Oil prices dropped early on Monday after China and South Korea posted surprisingly weak economic data and on worries the prospect of a coordinated production cut by leading crude exporters seemed remote.
Front-month Brent crude was trading at $35.54 per barrel at 0157 GMT, down 45 cents, or 1.25 percent, from the last close. U.S. West Texas Intermediate was down 35 cents at $33.27 a barrel.
Activity in China's manufacturing sector contracted at its fastest pace in almost three-and-a-half years in January, missing market expectations.
The official Purchasing Managers' Index (PMI) stood at 49.4 in January, compared with the previous month's reading of 49.7 and below the 50-point mark that separates growth from contraction on a monthly basis.

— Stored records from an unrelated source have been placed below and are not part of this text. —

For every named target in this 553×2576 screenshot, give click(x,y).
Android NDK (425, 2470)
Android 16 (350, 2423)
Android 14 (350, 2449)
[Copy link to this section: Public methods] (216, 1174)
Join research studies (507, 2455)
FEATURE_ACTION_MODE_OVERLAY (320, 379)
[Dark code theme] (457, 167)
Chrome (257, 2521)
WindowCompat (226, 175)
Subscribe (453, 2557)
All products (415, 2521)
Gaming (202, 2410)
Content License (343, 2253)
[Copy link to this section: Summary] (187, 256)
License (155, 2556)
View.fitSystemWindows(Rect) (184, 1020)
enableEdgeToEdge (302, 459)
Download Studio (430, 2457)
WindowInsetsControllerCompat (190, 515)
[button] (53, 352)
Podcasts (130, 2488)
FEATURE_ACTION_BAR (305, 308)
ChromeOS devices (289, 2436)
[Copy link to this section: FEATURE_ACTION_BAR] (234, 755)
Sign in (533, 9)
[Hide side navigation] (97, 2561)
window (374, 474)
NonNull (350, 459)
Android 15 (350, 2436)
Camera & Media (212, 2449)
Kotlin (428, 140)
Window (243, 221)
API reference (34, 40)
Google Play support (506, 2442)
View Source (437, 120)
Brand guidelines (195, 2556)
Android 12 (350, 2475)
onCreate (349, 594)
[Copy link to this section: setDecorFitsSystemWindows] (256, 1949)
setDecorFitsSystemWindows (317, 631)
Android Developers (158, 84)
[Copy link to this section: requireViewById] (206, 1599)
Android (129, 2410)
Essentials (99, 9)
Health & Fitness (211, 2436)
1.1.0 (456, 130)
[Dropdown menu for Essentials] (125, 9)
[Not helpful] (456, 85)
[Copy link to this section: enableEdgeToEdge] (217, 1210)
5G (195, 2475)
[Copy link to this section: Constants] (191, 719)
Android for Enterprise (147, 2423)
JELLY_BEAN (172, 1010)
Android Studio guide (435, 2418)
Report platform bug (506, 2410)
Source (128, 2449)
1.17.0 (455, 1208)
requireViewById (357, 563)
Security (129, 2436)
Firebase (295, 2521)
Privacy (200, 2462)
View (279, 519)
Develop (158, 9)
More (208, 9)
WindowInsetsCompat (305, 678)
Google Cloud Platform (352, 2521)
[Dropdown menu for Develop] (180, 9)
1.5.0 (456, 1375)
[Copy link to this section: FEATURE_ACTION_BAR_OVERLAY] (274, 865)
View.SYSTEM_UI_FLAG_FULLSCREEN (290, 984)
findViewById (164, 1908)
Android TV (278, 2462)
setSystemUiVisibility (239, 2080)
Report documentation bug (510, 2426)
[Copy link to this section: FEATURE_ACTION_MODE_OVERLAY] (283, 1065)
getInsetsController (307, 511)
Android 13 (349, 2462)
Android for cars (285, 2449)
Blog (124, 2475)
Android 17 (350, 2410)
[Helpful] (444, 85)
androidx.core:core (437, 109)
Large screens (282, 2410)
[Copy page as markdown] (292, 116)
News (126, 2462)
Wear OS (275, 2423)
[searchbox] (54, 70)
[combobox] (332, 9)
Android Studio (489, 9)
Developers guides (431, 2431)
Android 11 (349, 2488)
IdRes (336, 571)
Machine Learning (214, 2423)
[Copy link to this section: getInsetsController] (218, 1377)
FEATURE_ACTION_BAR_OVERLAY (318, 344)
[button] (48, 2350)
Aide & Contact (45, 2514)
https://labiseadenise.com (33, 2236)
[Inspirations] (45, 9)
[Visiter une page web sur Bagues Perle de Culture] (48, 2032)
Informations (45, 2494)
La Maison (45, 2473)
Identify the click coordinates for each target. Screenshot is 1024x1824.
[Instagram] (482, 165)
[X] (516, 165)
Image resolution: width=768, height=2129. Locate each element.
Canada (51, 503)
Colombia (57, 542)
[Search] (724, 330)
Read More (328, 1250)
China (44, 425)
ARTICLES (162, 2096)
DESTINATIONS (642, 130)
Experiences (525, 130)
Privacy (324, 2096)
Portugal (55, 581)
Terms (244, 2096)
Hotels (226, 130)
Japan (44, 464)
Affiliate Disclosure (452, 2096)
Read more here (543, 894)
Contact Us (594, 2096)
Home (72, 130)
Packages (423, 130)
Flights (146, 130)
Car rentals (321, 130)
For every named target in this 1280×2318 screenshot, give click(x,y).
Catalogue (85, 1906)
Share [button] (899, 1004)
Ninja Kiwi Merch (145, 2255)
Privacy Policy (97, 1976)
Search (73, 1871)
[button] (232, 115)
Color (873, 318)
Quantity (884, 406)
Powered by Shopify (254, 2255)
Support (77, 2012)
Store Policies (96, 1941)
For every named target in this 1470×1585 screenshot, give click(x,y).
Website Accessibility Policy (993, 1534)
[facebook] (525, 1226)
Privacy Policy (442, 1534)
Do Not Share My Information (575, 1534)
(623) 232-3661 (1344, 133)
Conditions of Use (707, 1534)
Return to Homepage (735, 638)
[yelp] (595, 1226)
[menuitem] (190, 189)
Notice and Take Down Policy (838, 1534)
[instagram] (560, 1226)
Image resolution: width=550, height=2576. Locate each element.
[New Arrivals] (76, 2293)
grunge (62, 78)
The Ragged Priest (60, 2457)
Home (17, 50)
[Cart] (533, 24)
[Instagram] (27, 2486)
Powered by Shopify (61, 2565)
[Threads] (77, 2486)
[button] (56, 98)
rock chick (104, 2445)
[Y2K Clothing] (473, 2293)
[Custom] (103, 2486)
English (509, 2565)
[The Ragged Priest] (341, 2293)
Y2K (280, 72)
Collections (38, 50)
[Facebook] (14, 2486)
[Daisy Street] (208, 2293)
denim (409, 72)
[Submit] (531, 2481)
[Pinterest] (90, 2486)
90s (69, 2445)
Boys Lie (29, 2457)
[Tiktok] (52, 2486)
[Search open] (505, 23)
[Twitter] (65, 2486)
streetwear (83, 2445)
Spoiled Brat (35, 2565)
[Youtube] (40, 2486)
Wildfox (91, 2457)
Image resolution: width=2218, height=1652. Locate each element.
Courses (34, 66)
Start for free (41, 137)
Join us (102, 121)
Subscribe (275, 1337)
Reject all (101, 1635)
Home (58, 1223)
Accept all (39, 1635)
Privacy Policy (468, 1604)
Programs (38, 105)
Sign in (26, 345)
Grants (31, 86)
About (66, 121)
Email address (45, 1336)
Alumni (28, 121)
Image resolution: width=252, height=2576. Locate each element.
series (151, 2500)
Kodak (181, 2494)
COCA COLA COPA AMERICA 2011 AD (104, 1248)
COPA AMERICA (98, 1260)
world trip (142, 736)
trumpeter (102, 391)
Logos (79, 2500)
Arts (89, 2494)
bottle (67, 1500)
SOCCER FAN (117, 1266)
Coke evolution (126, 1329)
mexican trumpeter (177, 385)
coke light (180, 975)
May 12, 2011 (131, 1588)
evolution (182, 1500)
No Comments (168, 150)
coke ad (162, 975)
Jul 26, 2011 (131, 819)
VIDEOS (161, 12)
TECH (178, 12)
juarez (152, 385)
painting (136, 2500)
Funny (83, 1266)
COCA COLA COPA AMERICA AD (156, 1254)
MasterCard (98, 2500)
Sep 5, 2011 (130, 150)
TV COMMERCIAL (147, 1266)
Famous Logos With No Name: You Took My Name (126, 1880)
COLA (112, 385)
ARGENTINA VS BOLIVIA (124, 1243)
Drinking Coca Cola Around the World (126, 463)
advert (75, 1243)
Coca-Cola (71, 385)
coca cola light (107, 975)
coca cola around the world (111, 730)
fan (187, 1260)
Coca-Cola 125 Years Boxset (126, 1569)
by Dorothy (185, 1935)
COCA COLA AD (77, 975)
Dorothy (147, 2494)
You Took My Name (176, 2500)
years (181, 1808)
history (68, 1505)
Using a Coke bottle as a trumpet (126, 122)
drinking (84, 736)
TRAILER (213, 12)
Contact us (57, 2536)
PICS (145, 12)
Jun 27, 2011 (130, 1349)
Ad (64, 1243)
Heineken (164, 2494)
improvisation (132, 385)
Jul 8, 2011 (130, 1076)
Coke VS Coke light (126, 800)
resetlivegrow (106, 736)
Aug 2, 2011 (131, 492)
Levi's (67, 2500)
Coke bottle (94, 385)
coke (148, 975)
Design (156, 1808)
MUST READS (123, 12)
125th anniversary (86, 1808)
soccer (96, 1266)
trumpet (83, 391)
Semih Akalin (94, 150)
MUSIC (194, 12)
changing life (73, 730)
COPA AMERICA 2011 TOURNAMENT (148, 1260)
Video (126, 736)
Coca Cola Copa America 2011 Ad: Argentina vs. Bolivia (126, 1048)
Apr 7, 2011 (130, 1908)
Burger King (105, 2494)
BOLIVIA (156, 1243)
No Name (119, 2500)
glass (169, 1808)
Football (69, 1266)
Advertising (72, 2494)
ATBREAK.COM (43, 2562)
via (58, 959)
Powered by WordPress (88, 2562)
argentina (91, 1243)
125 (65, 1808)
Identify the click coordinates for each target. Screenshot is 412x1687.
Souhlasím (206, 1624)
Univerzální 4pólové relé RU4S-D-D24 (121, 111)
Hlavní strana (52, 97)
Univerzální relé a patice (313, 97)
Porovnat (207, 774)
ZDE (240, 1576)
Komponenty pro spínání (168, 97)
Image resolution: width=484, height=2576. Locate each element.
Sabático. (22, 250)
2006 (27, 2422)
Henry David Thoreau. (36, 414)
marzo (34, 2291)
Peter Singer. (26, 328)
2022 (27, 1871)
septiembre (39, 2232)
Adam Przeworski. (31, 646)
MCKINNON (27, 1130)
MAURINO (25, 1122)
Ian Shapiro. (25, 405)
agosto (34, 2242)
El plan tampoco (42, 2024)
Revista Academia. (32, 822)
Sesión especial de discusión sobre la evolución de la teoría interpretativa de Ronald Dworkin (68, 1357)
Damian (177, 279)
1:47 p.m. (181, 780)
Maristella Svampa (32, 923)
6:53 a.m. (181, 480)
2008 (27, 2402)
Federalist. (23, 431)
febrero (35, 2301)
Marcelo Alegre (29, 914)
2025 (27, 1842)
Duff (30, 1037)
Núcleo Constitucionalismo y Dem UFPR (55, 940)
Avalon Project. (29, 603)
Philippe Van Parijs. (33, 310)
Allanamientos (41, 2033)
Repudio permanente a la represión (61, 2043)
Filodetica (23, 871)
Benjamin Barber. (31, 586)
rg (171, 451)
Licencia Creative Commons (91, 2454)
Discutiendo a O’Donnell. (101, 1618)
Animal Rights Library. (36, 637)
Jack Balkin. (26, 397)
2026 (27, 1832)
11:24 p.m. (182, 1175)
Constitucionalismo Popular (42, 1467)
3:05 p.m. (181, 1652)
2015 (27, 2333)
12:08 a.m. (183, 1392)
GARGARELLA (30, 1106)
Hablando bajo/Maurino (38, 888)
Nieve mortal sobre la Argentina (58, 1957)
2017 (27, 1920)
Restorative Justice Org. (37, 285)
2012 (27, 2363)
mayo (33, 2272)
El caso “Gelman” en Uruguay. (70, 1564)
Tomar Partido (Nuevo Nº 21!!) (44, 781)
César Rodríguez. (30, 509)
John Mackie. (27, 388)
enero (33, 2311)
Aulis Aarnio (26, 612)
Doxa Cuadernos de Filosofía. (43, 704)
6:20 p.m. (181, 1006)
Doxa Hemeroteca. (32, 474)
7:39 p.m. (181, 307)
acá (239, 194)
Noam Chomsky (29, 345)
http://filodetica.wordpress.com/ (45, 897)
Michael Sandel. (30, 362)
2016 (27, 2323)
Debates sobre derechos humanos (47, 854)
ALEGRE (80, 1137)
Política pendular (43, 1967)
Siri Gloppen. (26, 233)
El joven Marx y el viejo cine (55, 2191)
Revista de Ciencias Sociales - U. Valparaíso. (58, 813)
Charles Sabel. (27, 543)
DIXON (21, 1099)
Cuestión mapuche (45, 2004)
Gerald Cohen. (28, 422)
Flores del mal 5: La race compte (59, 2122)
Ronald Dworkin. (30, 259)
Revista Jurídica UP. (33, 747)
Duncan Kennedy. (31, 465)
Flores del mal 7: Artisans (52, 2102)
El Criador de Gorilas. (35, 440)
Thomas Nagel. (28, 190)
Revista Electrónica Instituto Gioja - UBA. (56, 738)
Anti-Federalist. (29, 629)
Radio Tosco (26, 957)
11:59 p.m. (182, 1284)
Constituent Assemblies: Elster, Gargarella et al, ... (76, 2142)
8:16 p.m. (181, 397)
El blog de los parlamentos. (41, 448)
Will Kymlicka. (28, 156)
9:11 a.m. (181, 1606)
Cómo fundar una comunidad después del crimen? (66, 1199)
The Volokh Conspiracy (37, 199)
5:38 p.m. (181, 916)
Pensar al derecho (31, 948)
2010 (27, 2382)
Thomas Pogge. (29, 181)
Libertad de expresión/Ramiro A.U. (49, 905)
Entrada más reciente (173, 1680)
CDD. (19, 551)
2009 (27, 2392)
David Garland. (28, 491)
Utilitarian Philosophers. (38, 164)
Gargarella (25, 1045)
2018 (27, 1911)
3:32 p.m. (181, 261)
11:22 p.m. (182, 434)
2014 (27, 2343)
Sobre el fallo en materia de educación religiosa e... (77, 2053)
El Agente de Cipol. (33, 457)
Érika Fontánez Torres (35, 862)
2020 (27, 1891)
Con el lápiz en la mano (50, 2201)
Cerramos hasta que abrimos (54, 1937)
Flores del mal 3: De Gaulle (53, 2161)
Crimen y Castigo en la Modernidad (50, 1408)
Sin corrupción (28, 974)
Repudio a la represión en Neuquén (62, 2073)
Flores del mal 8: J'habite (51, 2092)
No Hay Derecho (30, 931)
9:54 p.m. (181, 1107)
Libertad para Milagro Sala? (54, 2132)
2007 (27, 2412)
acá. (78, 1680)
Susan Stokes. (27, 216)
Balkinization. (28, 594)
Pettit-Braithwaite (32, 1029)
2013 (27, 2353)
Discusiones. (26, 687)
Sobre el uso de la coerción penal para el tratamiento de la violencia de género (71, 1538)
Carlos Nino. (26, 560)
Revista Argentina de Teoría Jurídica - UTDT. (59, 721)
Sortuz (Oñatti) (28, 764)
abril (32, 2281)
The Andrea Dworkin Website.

It is the weakest index reading since August 2012, and analysts polled by Reuters had predicted a reading of 49.6.
In South Korea, exports posted an 18.5 percent year-on-year drop to $36.7 billion, down to levels last seen at the height of the global financial crisis in 2009.
The data from China and South Korea are the latest indicators of an accelerating slowdown in Asia's biggest economies.
At the same time, the prospects of a coordinated cut in production by leading exporters like the Organization of the Petroleum Exporting Countries (OPEC) and Russia seem difficult to realise due to differences between these producers.
Also, OPEC-member Iran, which last month was allowed to fully return to markets after years of sanctions, is not willing to participate in any cuts.
"The lack of political will may hinder prospects for a deal," ANZ bank said.
In part because of Iran's return, OPEC oil production has jumped to 32.60 million barrels per day, its highest in years, adding to a global glut that is seeing over 1 million barrels of crude produced every day in excess of demand, pulling down prices around 70 percent since mid-2014.
Its expectation for WTI was to average $39.50 per barrel this year.
"Counteracting oil's upside momentum in 2016 will be the weakness of the Chinese yuan, lingering concerns over global economic growth and the well-stocked inventories of crude and fuels," BMI said, adding that a gradual price rise was expected in the second half of the year.